EXERCISE TASK 1:
In the shoulder wood thread, write out the passage between "## TimJ (Oct" and "Standingdead (Oct 12, 2012)", inclusive.
EXERCISE TASK 2:
What does the shoulder wood thread say, summed up in two sentences?
EXERCISE TASK 3:
According to the shoulder wood thread, how long can cherry or silver maple take to dry?

--- Start EXCERPT PROVIDED ---

# Shoulder wood



## learningasigoalong (Oct 12, 2012)

That's the question, what is shoulder wood. See it here alot but not sure. Is it maple instead of oak, is it the wood that won't burn as hot.


----------



## TimJ (Oct 12, 2012)

It is usually any wood that seasons or dries faster than the denser woods and does not have the BTU rating.
In reality, it is any wood that comes your way that you can process and put in your wood pile and have it ready to burn when you need it. There are many species of wood and they all burn. A species like oak takes longer to season or dry than any other and has a very high BTU rating , whereas cherry or silver maple can dry in 12 months and has a lesser BTU rating. The shoulder season is considered to be October, Novemeber and say March April. These months do not have the low tempatures that require the best rated woods.


----------



## Standingdead (Oct 12, 2012)

--- End EXCERPT PROVIDED ---
--- Start GIVEN DATA ---

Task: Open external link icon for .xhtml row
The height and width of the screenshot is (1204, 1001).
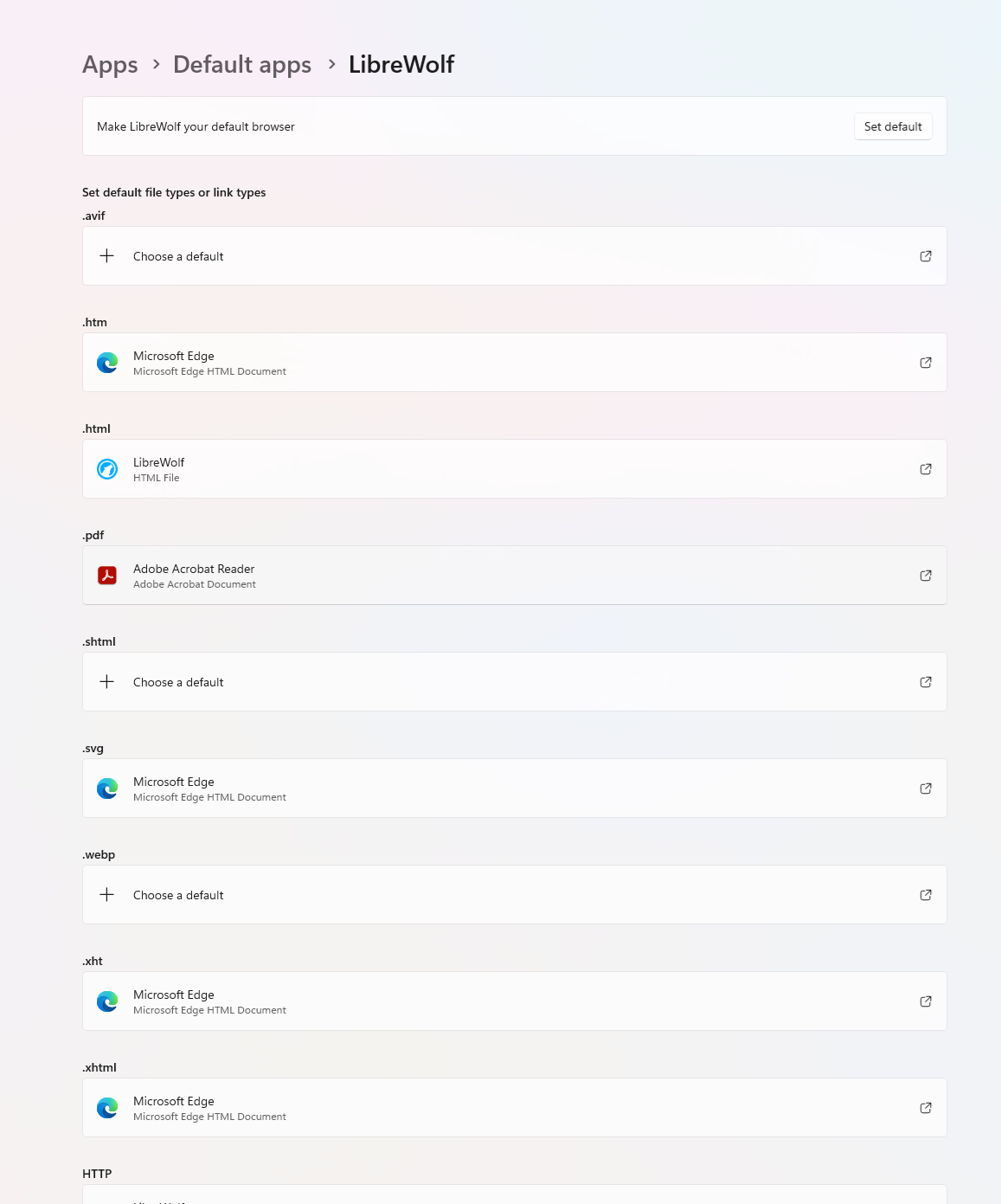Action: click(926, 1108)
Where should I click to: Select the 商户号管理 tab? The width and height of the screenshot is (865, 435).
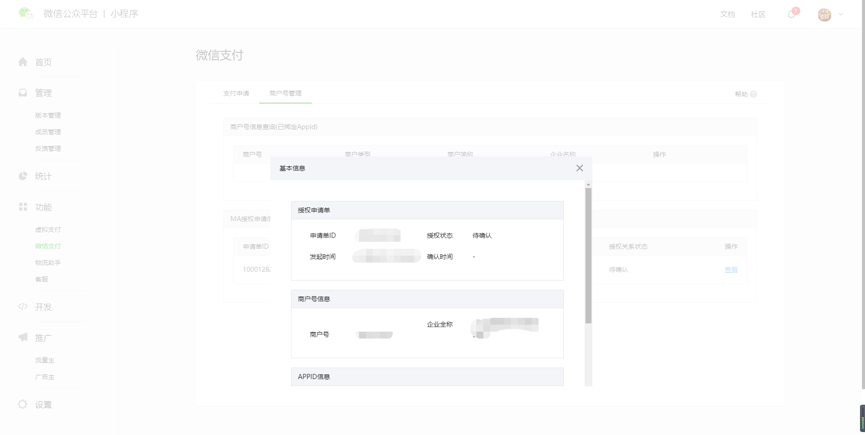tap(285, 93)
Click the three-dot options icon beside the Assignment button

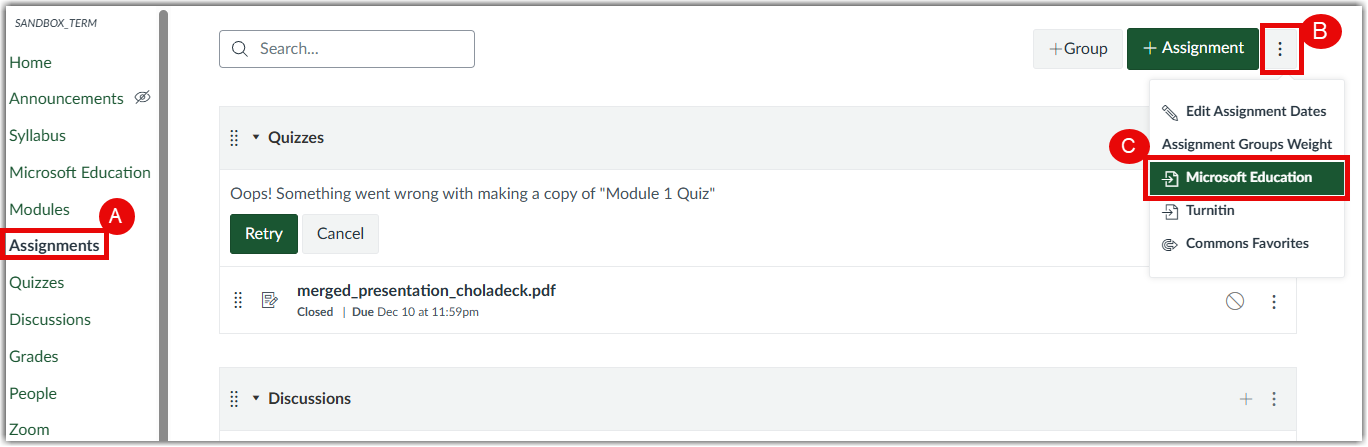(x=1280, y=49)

--- End GIVEN DATA ---

FINISHED ANSWER 1:
## TimJ (Oct 12, 2012)

It is usually any wood that seasons or dries faster than the denser woods and does not have the BTU rating.
In reality, it is any wood that comes your way that you can process and put in your wood pile and have it ready to burn when you need it. There are many species of wood and they all burn. A species like oak takes longer to season or dry than any other and has a very high BTU rating , whereas cherry or silver maple can dry in 12 months and has a lesser BTU rating. The shoulder season is considered to be October, Novemeber and say March April. These months do not have the low tempatures that require the best rated woods.


----------



## Standingdead (Oct 12, 2012)

FINISHED ANSWER 2:
Shoulder wood is usually any wood that seasons faster than the denser woods and has a lower BTU rating, such as cherry or silver maple, which can dry in 12 months, whereas oak takes longer and has a very high BTU rating. It is burned in the shoulder season, whose months lack the low temperatures that require the best-rated woods.

FINISHED ANSWER 3:
12 months.